Task requirements:
Please copy out, unchanged, everything in the entries below from the line containing "The height and width of the screenshot is (1236, 1648)." down to the last line of the entries, both included.

* START Given entries *

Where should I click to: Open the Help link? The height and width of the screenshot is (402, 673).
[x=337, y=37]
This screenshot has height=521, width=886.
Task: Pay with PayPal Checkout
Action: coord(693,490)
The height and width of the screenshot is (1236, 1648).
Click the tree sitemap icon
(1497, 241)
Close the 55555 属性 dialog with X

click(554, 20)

* END Given entries *

Solution:
The height and width of the screenshot is (1236, 1648).
Click the tree sitemap icon
(1497, 241)
Close the 55555 属性 dialog with X

click(554, 20)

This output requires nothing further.